Sobre
la Enfermedad de los Ojos
o del Tenebrismo de los Sentidos
Por
Alberto Espinosa Orozco
I
El hecho de que homosexualidad exista en 450
formas y su rechazo en una sólo prueba la particularidad y el hibridismo del
pecado en contraste con la unicidad y la universalidad del juicio y del
concepto. La homosexualidad ha sido una tentación vergonzosa y opaca, oculta,
en la sociedad occidental moderna -hasta que llegamos a la desvergonzada
posmodernidad y al exhibicionismo contemporáneo, donde abiertamente se pretende
vindicar cosas en absoluto carentes de todo valor e incuso premiar el mal, con
su consecuente correlato de castigar al bien (en profética sanción de la
trasmutación de todos los valores adelantada por Nietzsche).
II
El robo, por su parte, ha alcanzado tales
niveles de sofisticación en dependencias gubernamentales e instituciones
académicas y de toda laya que es casi visto como una mera costumbre local
meritoria, como un uso folclórico más. Sea como fuere, lo que interesa destacar
ahora es la vinculación de ambas tentaciones con una cierta perversión del
sentido del tacto (y del sentido en general), que de empezar por ser una
especie de codicia, de prurito o comezón de los dedos, ya sea por pellizcar,
palpar o sustraer, llega a infectar a los otros sentidos, especialmente a los
sensibles ojos, cuya expresión en la mirada ya no es de contacto, sino de
distancia.
Así, lo que tenemos entonces es la llamada
"codicia de los ojos", dándose entonces en el sujeto infectado el
irrefrenable impulso de desear lo que no hay motivos ni razones para que sea
suyo, pues ni se lo ha ganado ni ha trabajado por ello, o no ha adquirido un
compromiso, mediante un contrato, para convivir con ello (o ella). Deseo de
posesión, pues, totalmente irresponsable y finalmente pernicioso que infecta
también el sentido del oído, dejándose seducir el infractor no por la voz de la
conciencia, sino por los rumores desarticulados del inconsciente, sumiéndose
más pronto o más tarde en las rarefacciones de ese antro de fieras.
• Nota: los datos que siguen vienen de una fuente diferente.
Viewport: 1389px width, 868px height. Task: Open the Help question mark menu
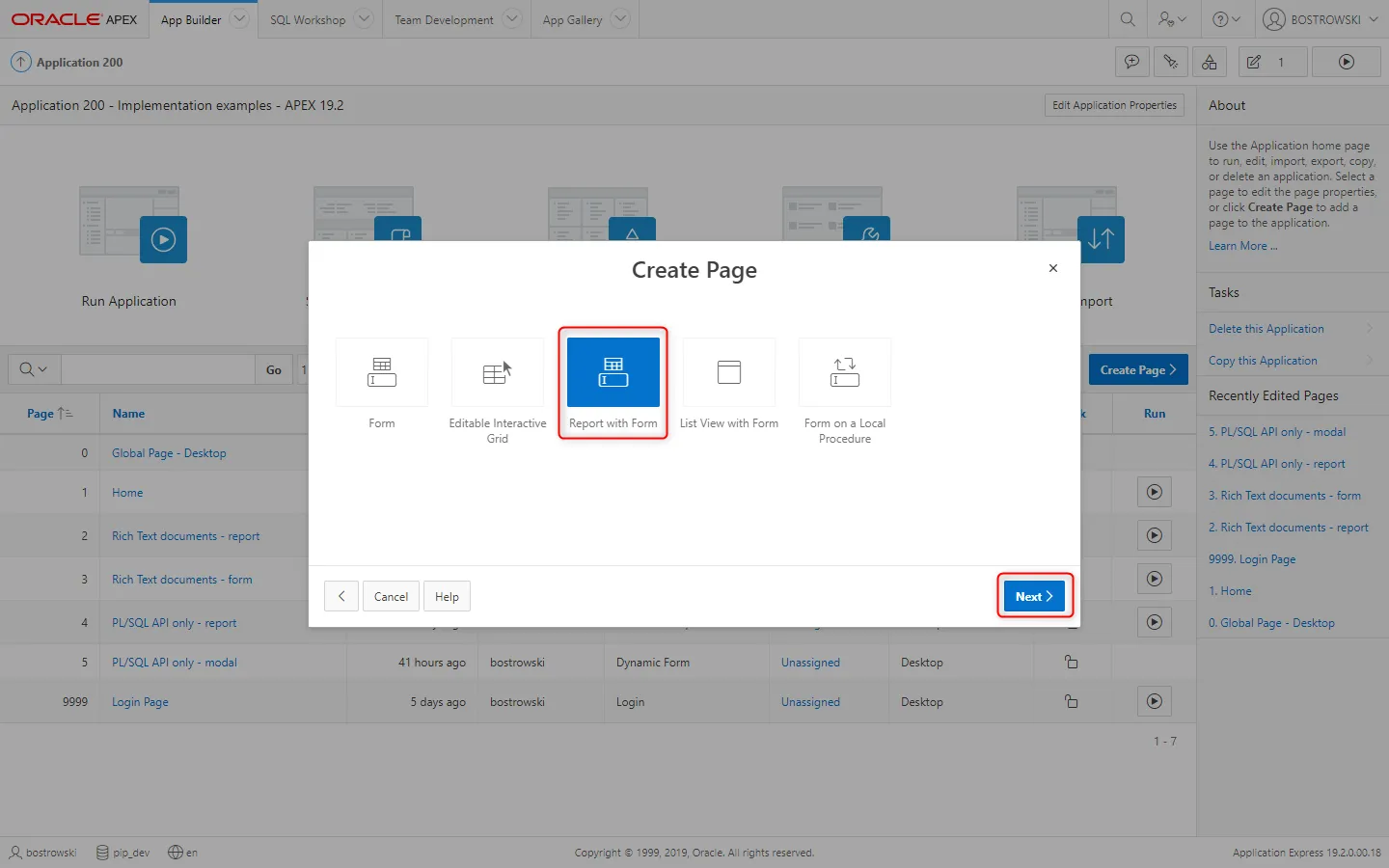tap(1225, 19)
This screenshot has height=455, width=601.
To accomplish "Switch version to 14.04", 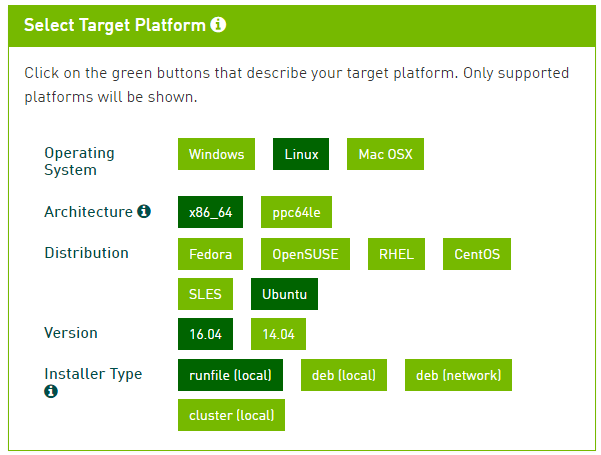I will (278, 334).
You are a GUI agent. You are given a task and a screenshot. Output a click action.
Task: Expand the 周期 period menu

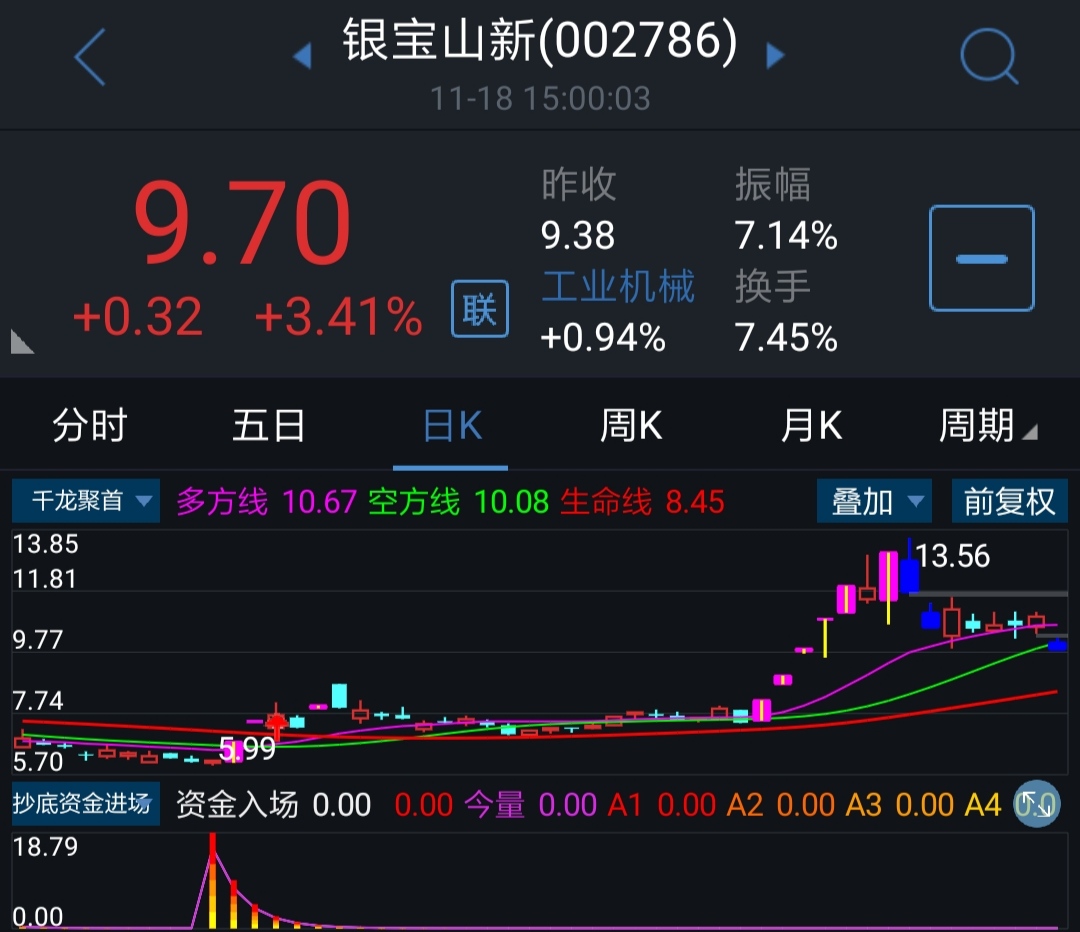coord(986,427)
Deseo malsano a todas luces que termina por
ligarse a la envidia y a la vanidad, tan sólito en las dependencias
gubernamentales, en su doble vertiente de exaltación de méritos inexistentes en
la propia persona y de anulación del otro, en donde el empleado público
encargado de realizar la papelería pasa de pronto a presentador y luego...
caramba... por qué no?... a artista inspirado... codiciando así aquello que no
hay razón alguna para que sea suyo o para que le sea dado. No es infrecuente
encontrar en esa estirpe de frustrados congénitos al pobre diablo metido a
filósofo, ni al macuarro de la torta o al sifilítico anarquista metidos de
pronto a tañedores de abstrusas cantilenas, a curadores de augustas galerías o
a experimentales Picassos de bolsillo.